Gold-Fun is officially the highest-rated of 10 runners entered for the prestigious Group One sprint, but Gibson will be nervously watching the skies with showers predicted to hit the track.

The Ascot surface had been rated slow, but was upgraded to good to slow on the straight course on Friday morning, yet was still described as “tacky” by riders after day three of the five-day meeting.

Gibson’s seven-year-old won on ground rated good to yielding as a young horse in Ireland but has since encountered only comparatively rock hard tracks at Sha Tin in 28 subsequent starts.

“If we get more rain, it would be a major negative,” Gibson said. “The horse has absolutely thrived, every day has been positive and we are delighted with his physical condition.
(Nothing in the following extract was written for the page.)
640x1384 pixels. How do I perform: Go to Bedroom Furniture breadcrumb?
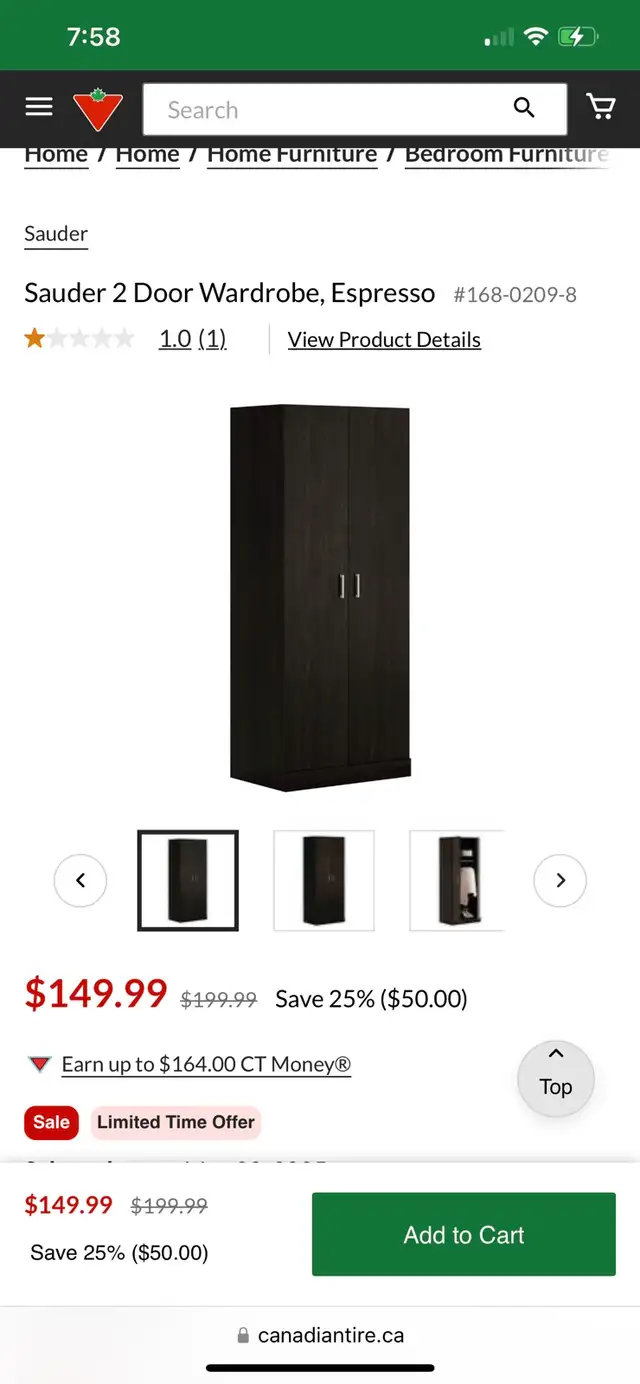tap(507, 155)
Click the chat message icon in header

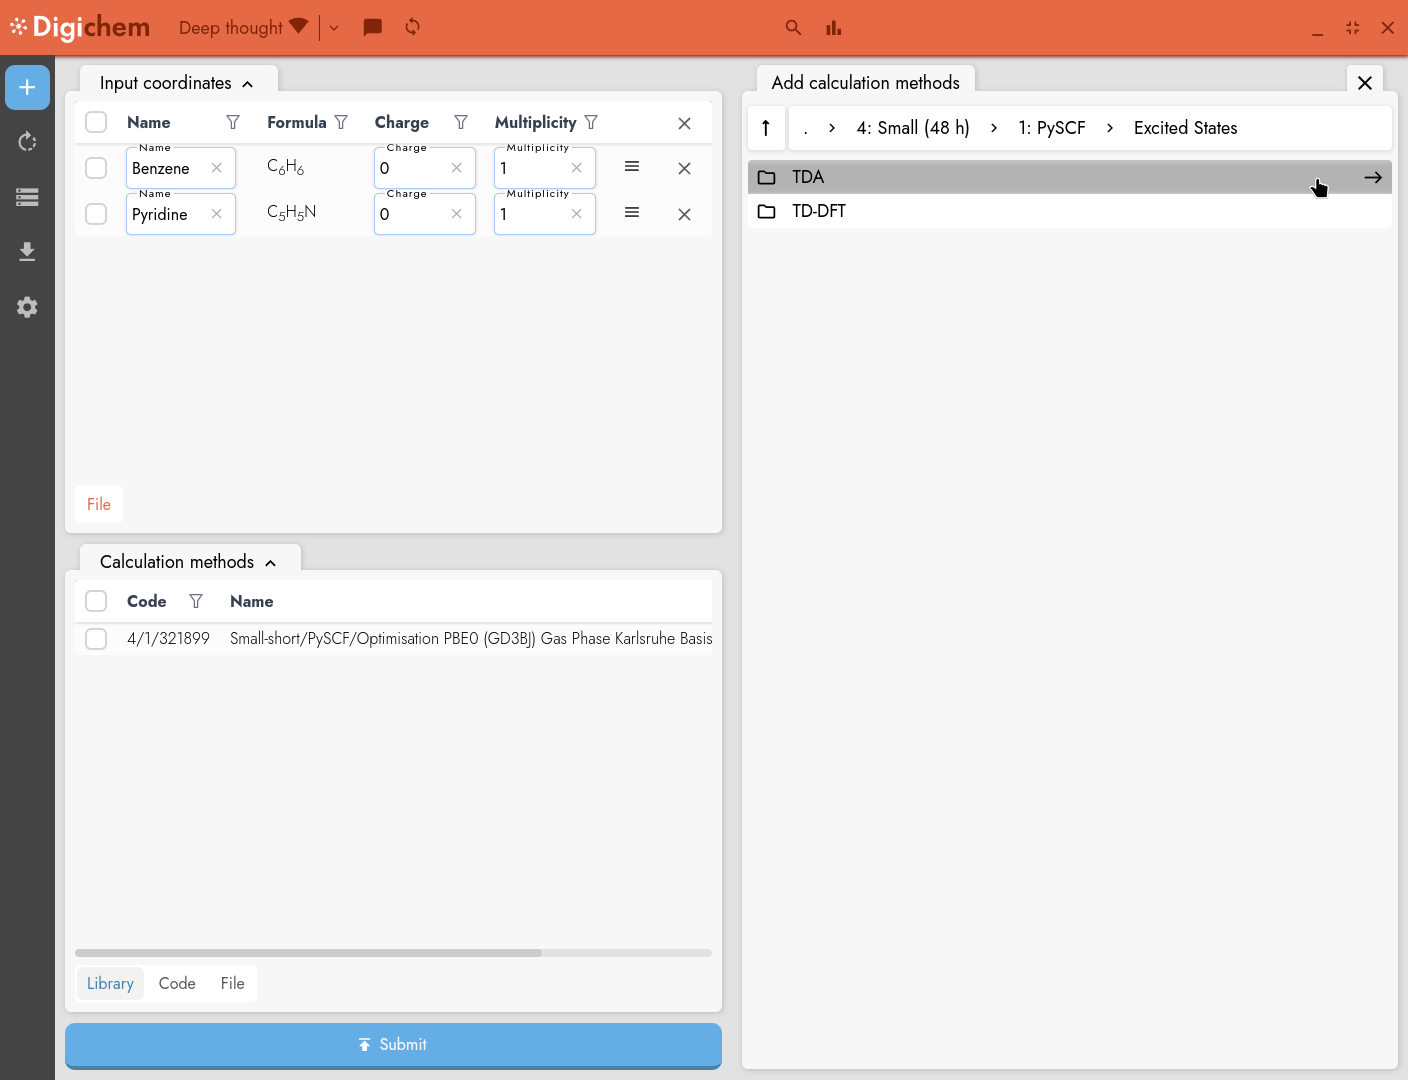click(372, 27)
The only thing that could throw a spanner in the works is the weather – the track was OK on Thursday, just, but all you need is one decent shower and we would be out of the ball park. The ground was borderline, but we don’t want any more rain – for us the conditions are on a knife edge.”

Gibson had planned to race Gold-Fun 12 months ago at the royal meeting, where owner Pan Sutong’s electronics firm is a sponsor, but arthroscopic surgery ruled out that trip.

Gold-Fun has been consistent this season in a more well-spaced campaign geared around sprints, but has perhaps been a little short of his absolute best and the question remains: has this first overseas tilt come one or two years too late?

“That’s the big query,” Gibson said, although the Englishman, who is chasing a first Royal Ascot feature win, says the undulating 1,200m straight course could bring about an improved performance for a horse who first made his name over 1,400m and at a mile.

“I remain convinced that he will be suited by the straight track. Back at Sha Tin, the 1,200m on the flat surface has become a touch too sharp for him. He is still finishing his races off there but he just isn’t fast enough.”

What Gibson doesn’t doubt is that Gold-Fun’s best, should he be able to produce it, is good enough for him to become the third Hong Kong-trained Royal Ascot winner after Cape Of Good Hope won the same race when it was held at York in 2005 and Little Bridge won the King’s Stand Stakes in 2012.

Gold-Fun has drawn gate five, with Christophe Soumillon aboard, against nine runners including last year’s winner Undrafted, impressive last start winner The Tin Man and Godolphin’s Australian visitor Holler.

“I don’t think any of them could come to Hong Kong and beat our best sprinters, but we are playing away from home and it is up to us to run up to our rating on foreign track conditions,” Gibson said.